Exercise requirements: Copy everything in the harmonic oscillator post from "One can make" down to "to the other.", changing "Hamiltonian" to "energy function".

Selected passage:

-*-*-

I told you not to hold me too it. I made a slight boo-boo. I forgot
the factor of 1/2 in front of the k. So if,
w^2=k/u
where k is the spring constant and "u" is the mass, then,
H=(1/2u)P^2+(k/2)Q^2
Let us use a harmonic oscillator with a frequency 2w. Thus k goes to
4k. So,
this case:
H'=(1/2u)P^2+2kQ^2
One can map the eigenvalues of H onto the eigenevalues of H'.
One can make a transformation on P and Q to find a P' and Q' such
that:
H'=(1/2u)P'^2+(k/2)Q'^2
The factor of 1/2 is unimportant for the point I was trying to
make. However, I felt obliged to correct myself.
The point. One can redefine creation operators "trans(a)" to
"trans(a')", annihilation operators "a", position operators P to P'
and momentum operators Q to Q' to satisfy the new Hamiltonian. One
problem is mapped to the other.

-*-*-

Information provided:
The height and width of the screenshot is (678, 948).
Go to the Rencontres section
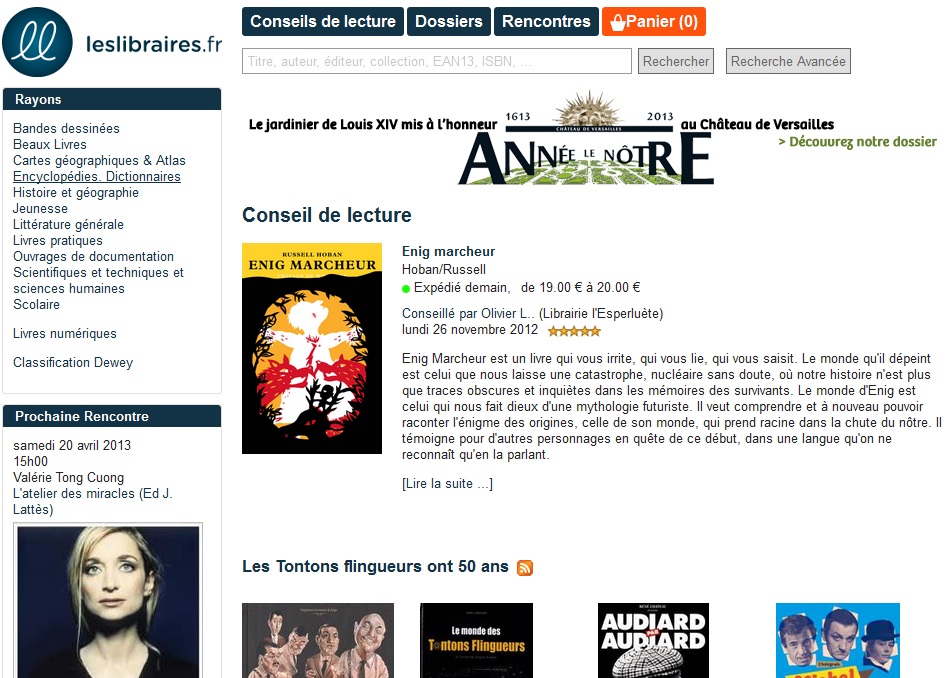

-*-*-

Response for this exercise:
One can make a transformation on P and Q to find a P' and Q' such
that:
H'=(1/2u)P'^2+(k/2)Q'^2
The factor of 1/2 is unimportant for the point I was trying to
make. However, I felt obliged to correct myself.
The point. One can redefine creation operators "trans(a)" to
"trans(a')", annihilation operators "a", position operators P to P'
and momentum operators Q to Q' to satisfy the new energy function. One
problem is mapped to the other.